Embracing analytics is much tougher when it comes to confronting what real-time challenges mean in this field. Your data has to be very appropriate at each moment. A single minute can cost you millions of dollars if misplaced. That’s how tough is analyzing big data, researching firms and putting it up all together into a single vertical. There are times when the minutes and seconds count in to be very crucial and no delays can be accepted. Like in flight landing, a single delay can harm lives. Big data analytics has been taking the picture up from science experiments, sensor detection, radar communications to social media activities and what not. Every single action is determined by what was done previously or how was it done earlier.
With this forming the major layout, challenges are also gearing up. You need to have elite communications and predictions that could actually help. The intelligent transport systems, financial market trading or military operations demand real-time decisions to hit the performance factors. Now, these real-time insights could vary from organization to organization. Some might accept delays; some might look for slight delays to set the other variable on time and some might not even handle a nanosecond delay. This vague real-time definition is the biggest challenge to overcome.

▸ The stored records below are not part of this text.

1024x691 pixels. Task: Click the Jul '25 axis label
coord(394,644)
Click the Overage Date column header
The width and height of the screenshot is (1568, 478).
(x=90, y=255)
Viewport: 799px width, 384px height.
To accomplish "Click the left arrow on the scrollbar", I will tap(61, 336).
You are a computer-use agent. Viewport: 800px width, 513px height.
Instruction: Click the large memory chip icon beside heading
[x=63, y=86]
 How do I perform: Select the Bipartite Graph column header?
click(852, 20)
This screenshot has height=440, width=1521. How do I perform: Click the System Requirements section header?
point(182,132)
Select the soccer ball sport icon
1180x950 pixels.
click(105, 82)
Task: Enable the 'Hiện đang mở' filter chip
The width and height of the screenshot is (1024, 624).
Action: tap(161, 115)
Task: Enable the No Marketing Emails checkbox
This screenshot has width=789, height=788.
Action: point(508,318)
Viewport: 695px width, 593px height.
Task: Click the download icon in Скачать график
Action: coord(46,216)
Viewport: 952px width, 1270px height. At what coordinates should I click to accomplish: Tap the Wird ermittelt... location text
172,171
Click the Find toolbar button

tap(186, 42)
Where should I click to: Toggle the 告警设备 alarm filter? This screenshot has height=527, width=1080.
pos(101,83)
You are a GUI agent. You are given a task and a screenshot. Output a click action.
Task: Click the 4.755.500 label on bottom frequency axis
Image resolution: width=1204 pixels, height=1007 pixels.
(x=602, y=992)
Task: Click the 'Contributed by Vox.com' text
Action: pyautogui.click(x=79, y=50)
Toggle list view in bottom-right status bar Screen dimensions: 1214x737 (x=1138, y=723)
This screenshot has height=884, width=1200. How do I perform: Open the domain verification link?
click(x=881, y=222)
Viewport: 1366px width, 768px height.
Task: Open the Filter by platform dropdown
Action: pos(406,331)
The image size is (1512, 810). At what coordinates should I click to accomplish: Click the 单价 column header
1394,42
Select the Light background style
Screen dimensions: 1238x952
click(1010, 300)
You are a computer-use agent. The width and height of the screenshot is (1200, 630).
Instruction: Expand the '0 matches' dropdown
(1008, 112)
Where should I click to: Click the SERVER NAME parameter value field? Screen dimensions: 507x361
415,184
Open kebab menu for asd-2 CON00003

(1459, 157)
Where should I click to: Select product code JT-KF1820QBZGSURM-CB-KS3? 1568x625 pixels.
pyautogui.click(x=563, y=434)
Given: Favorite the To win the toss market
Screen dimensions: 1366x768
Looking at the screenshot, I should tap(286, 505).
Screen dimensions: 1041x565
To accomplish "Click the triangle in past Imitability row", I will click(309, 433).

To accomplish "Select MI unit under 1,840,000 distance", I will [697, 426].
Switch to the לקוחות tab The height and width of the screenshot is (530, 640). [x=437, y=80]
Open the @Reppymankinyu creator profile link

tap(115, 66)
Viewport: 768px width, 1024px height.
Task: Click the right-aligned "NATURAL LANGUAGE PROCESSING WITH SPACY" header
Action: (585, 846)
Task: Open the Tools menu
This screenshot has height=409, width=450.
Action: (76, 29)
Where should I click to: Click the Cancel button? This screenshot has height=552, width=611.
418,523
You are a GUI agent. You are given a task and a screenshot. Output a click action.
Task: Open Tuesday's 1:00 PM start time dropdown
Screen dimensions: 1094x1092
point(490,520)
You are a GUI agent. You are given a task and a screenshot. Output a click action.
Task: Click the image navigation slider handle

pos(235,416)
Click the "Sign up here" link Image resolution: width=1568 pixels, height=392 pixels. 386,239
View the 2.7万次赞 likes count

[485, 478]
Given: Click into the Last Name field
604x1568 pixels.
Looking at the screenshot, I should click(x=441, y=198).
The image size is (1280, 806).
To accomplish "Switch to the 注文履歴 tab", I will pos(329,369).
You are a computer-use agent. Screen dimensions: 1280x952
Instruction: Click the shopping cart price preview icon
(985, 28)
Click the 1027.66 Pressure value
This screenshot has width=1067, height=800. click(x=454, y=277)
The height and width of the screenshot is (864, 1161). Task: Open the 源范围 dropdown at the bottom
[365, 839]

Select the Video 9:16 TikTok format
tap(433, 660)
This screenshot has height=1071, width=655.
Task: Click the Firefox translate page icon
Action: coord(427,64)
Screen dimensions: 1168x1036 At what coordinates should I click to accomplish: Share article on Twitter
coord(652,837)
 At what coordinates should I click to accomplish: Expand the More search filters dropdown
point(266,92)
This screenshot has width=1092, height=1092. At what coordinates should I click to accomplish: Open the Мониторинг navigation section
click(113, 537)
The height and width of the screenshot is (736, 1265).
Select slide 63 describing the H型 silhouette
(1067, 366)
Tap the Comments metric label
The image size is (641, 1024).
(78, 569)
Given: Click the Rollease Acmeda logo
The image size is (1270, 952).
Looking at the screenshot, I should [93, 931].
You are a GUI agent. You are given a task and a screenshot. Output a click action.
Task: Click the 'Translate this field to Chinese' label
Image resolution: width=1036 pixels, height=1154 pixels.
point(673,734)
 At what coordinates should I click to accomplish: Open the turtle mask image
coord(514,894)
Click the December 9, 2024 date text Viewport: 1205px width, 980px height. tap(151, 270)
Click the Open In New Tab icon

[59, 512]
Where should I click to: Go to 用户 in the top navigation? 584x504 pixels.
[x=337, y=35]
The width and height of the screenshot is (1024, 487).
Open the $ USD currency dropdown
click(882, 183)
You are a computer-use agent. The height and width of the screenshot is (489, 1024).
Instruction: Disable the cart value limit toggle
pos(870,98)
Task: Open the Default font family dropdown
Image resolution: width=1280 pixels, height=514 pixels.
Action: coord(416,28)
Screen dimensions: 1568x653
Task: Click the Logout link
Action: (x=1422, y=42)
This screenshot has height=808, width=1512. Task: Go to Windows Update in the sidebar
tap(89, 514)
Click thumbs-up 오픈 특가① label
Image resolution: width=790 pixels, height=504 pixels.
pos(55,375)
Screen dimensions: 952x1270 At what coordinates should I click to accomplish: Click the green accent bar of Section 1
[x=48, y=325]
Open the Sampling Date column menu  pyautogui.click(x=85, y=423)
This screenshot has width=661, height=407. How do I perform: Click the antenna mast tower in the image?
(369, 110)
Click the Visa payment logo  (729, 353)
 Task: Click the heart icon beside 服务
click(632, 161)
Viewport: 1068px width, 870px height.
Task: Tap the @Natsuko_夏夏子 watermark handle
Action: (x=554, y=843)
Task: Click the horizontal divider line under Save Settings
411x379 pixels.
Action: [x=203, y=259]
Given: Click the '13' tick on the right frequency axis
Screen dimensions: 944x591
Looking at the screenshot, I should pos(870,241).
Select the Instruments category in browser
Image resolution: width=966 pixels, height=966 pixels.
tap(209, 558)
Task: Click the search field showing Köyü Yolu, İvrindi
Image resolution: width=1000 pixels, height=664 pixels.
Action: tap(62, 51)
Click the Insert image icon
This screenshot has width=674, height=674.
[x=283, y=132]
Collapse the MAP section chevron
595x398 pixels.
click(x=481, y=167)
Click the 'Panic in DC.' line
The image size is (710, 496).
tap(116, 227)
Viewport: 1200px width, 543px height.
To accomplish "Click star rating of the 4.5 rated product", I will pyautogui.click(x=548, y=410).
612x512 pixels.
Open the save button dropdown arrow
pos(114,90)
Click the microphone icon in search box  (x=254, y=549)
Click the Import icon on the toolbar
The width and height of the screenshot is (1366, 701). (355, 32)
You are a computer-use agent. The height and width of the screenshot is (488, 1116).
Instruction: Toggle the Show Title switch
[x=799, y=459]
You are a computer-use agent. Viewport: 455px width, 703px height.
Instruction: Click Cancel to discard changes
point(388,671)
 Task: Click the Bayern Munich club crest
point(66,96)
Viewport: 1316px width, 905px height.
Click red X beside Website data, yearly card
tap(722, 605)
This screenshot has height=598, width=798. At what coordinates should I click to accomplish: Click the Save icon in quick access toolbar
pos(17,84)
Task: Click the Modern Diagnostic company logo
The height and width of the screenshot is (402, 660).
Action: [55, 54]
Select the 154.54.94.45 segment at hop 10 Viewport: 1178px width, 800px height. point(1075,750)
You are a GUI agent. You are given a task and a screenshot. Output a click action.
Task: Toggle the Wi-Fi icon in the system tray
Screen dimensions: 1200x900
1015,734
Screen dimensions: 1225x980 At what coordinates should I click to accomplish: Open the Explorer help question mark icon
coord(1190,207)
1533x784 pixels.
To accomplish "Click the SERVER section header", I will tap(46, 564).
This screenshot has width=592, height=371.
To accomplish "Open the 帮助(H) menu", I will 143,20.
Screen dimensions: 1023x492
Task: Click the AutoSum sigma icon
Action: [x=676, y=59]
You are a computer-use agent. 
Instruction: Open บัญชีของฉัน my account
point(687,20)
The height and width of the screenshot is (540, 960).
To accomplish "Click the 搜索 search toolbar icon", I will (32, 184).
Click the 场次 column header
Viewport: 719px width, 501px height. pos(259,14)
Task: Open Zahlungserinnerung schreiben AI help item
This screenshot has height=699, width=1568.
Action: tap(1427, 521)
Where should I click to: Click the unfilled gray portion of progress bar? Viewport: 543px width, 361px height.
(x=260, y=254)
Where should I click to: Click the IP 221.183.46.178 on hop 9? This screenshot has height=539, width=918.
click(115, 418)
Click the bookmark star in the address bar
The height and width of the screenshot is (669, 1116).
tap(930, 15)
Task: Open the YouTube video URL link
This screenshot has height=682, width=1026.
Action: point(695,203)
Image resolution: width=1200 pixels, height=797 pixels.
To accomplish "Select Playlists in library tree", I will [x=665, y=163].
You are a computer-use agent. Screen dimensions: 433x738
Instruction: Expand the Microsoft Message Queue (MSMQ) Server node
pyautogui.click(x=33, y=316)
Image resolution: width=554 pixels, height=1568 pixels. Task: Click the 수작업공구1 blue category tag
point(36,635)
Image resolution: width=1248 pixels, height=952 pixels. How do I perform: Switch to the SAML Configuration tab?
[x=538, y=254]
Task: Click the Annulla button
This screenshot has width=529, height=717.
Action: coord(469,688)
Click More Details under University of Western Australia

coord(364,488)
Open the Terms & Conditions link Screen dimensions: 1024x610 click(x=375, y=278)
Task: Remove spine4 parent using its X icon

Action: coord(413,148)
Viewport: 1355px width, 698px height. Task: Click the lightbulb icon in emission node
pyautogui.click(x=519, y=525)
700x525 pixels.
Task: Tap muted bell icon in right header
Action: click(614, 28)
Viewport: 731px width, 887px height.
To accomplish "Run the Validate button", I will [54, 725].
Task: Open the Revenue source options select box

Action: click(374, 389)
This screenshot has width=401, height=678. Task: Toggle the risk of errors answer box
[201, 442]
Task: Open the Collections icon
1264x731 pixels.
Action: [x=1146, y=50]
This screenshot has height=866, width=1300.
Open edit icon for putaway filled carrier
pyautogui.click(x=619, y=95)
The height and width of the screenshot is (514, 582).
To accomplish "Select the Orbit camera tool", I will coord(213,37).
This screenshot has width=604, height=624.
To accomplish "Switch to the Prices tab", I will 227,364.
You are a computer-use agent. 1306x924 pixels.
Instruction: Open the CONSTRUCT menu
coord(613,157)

Big data differs from other forms of data as it is categorized with 3 V’s: Velocity, Variety and Volume. Data is usually collected from various sources and is then processed further according to the demands. Decision-making, organizing and accessing are some major works to be then related. Each application has got some architecture to follow. Such in a way that it is able to handle data spikes, shortage and is able to scale up with the growing data whenever necessary. We need an architecture that does not fade away with the usage like if it’s of no use after 1 year then probably having it right now isn’t a good option. So, scaling up with the architecture is again a challenge to tackle.
Having the work done should not be the only goal when we are into analytics. Why because, if your system breaks at some time or is unable to process some data at any point of time your internal processes should have some backup. If the only goal you had was your external outlook, probably then maintenance would be an issue. If the system fails, there should be some good internal processes that could have the capability to back up the entire failure. If some random internal processes are there, then it would be very difficult to handle the issues at runtime.
The last big challenge is to make this entire shift. Employees working on the old traditional work practices have to be somehow convinced to take up this way. There are a variety of escalations that can be stepped onto and huge tasks can be very efficiently affected by this. Gradually the entire paradigm would be stepping into this so why not now? If there are areas where the employees aren’t comfortable enough to look for, then trainings can be organized. Managers could probably scale up some traditional issues and make the entire team realize how analytics can help them ace. So, there has to be some change to be taken care of and it’s better to experience right now then to be late and struggle at further stages.
Coming to the gist of what we have is: Real-time analytics demands much more of our efforts and hard work. There are still challenges we need to look after. The faster we grow at this, the better we would be later. So making a change is the need of the hour and scaling up with the market trends is what is required the most.